Australian rugby league footballer

Shane Whereat (born 10 June 1970) is an Australian former professional rugby league footballer who played in the 1990s. His outstanding speed saw him mostly play on the .

==Playing career==
A former junior rugby union player, Whereat switched to rugby league in 1993 and made his first grade debut on the bench for Eastern Suburbs in round 10 of the 1993 NSWRL season against the Penrith Panthers at Penrith Stadium.
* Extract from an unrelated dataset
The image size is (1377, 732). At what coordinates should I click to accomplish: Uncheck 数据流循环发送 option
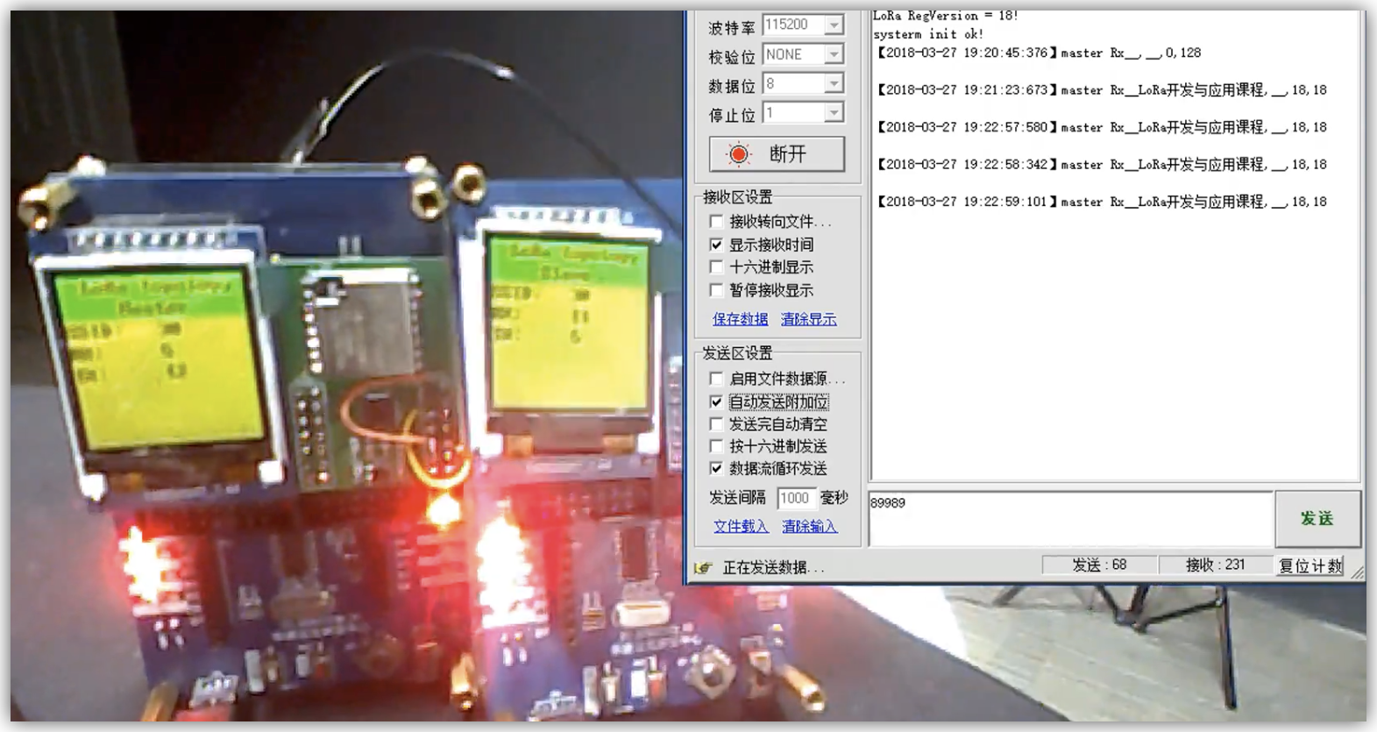[716, 469]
He went on to play 10 games and scored 4 tries in his debut season.

A noted speedster, Whereat took place in the Rugby League Sprint race held during the Botany Bay Gift in March 1993. Over 75 meters, Whereat finished in fourth place behind winner Brett Dallas, second placed John Minto, and third placed Lee Oudenryn. Despite losing this race, Whereat gained a reputation as one of the fastest ever players in rugby league.

After spending four seasons with the Roosters where he scored 12 tries in 35 games, he signed to play with the Parramatta Eels for the 1997 season. In the 1998 season, Whereat scored 2 tries in his side's 32–20 preliminary final loss to Canterbury-Bankstown at the Sydney Football Stadium. With less than 10 minutes to go in the game, Parramatta were winning the match 18–2 and looked certain to qualify for their first grand final since 1986. Canterbury then scored 3 tries in quick succession to take the game into extra-time and ultimately win the match. The game has been described as one of the biggest comebacks in the history of the game.

After spending three seasons with the Parramatta Eels, Whereat retired at the end of the 1999 season. He finished his stint with the Eels scoring 25 tries in 38 games.